09/03/2026
¿Sabías que una confusión histórica está inundando las redes sociales?
Últimamente circula un video viral que afirma que en Irán se quemó una estatua del dios Baal, provocando la "furia" de Israel porque supuestamente Baal sería el dios de los judíos. Pero, ¿qué dice realmente la historia y la arqueología?
La realidad es muy distinta. Baal no es el Dios de Israel. De hecho, era la deidad principal de los pueblos cananeos y fenicios, vecinos de los antiguos israelitas, asociado a la lluvia, el trueno y la fertilidad de la tierra.
Es cierto que, en la antigüedad, algunos sectores del pueblo de Israel se vieron influenciados por las culturas de su entorno y practicaron cultos a deidades locales. Sin embargo, este es precisamente el conflicto central que narra la Biblia hebrea o Tanaj.
En el contexto bíblico, la idolatría es la adoración de imágenes o deidades ajenas al pacto monoteísta. Por eso, a lo largo de los textos sagrados, vemos que el culto a Baal es condenado repetidamente por los profetas, quienes llamaban al pueblo a abandonar esos ritos extranjeros para retornar a la fe en un único Dios: Hashem.

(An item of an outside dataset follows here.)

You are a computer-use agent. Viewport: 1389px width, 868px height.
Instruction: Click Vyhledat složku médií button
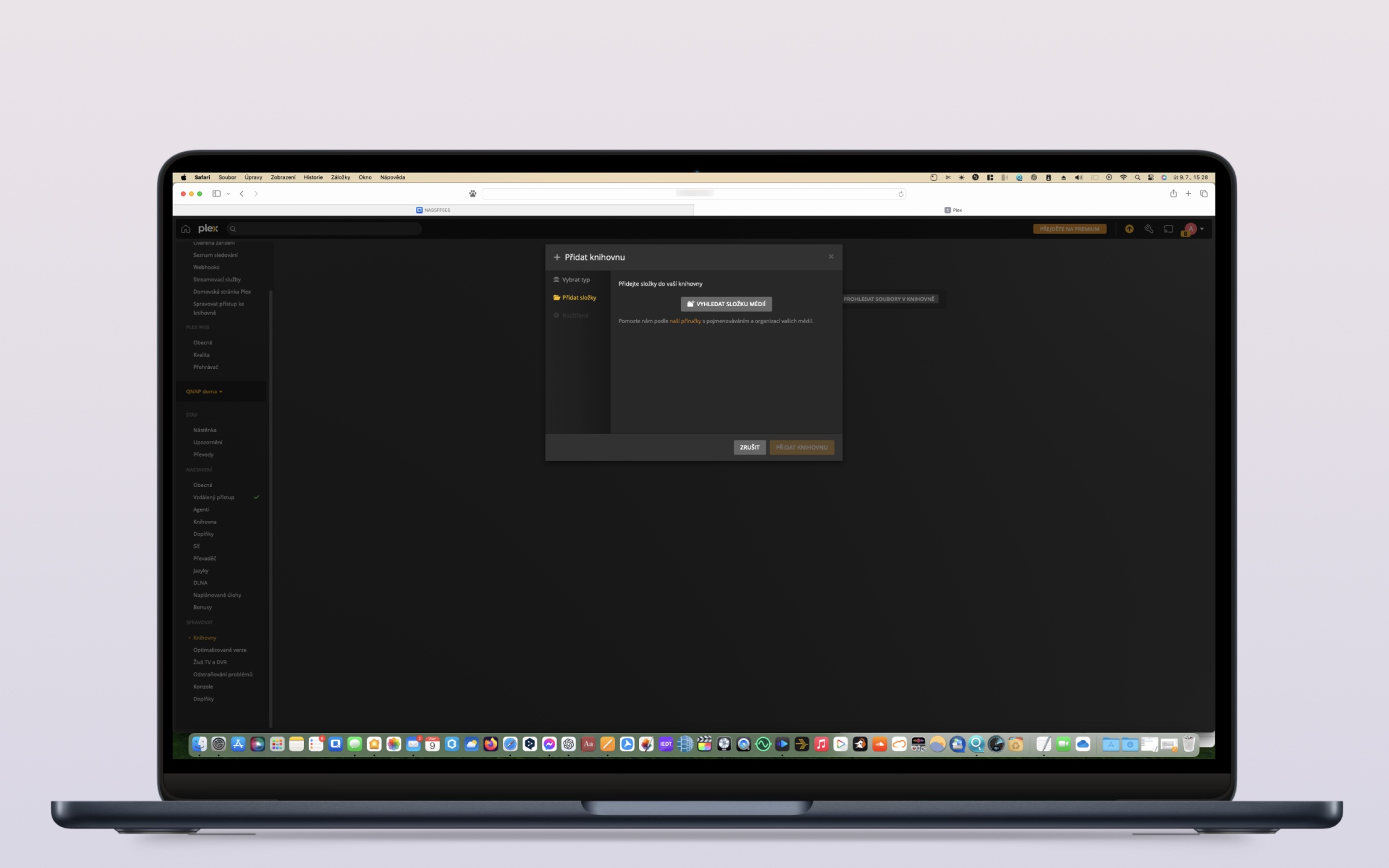coord(726,304)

El judaísmo se define, precisamente, por un monoteísmo estricto. Baal no es, ni ha sido jamás, el dios del judaísmo; al contrario, representa todo aquello que la fe judía rechazó para consolidar su identidad espiritual centrada en la unidad de Dios.
Este tipo de narrativas virales suelen alimentarse de malentendidos históricos o, en casos más graves, de teorías conspirativas que buscan desinformar. Al no conocer el contexto antiguo, es fácil caer en estas confusiones que mezclan arqueología con política actual. Difundir la verdad histórica es la mejor herramienta contra la desinformación.